Abstract

The Acheulean, sometimes known as ‘the great handaxe tradition’, is the longest-lasting entity in the human cultural record. The oldest sites are in Africa at around 1.6 million years ago and the most recent approach the last 100,000 years. The geographical extent is also enormous, ranging across Africa, the Middle East, most of Europe and large parts of Asia. Is it however a real tradition? The Acheulean represents a set of stone-working ideas that endure, but the strength of ‘tradition’ is often an assumption made by archaeologists.
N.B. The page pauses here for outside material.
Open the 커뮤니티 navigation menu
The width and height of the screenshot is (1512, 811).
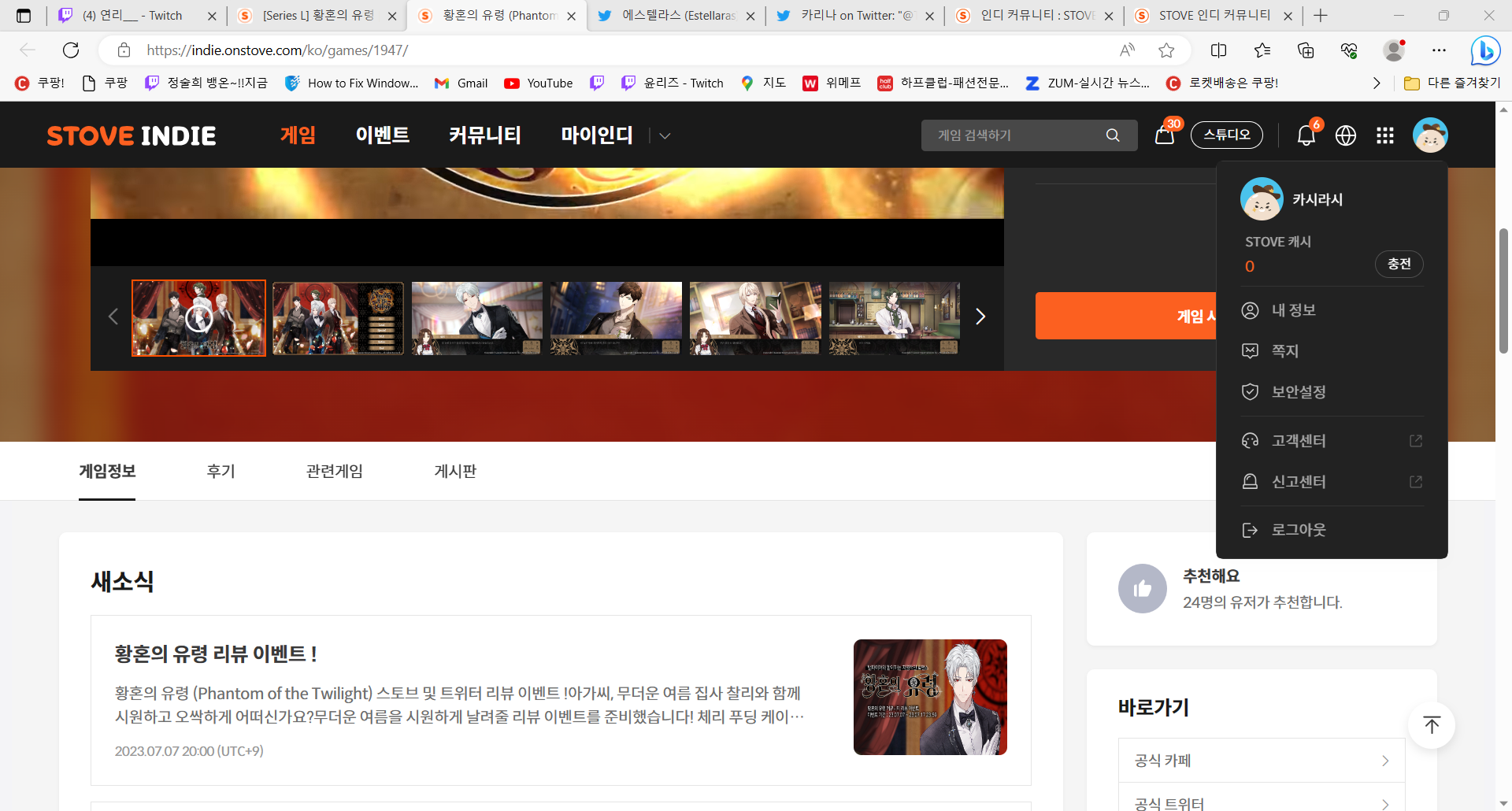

This paper re-examines Acheulean biface variation, looking at sets of assemblages measured in different ways, but amenable to discriminant analysis (DFA), which is able to highlight differences useful in classification. The analyses show significant differences between European and African assemblages. In the case of the Far East, in line with others, we provide further analyses suggestive of technological differences between putative ‘handaxes’ from Korea and some ‘classic’ western assemblages. However, it is not yet fully clear how far a ‘typical’ Acheulean tradition is represented, as matching of Far Eastern assemblages to other parts of the world depends to an extent upon the criteria used. With regard to the more general Acheulean paradox, the paper notes parallels in biological studies with the idea that a single widely extending phenomenon can incorporate elements of both unity and diversity.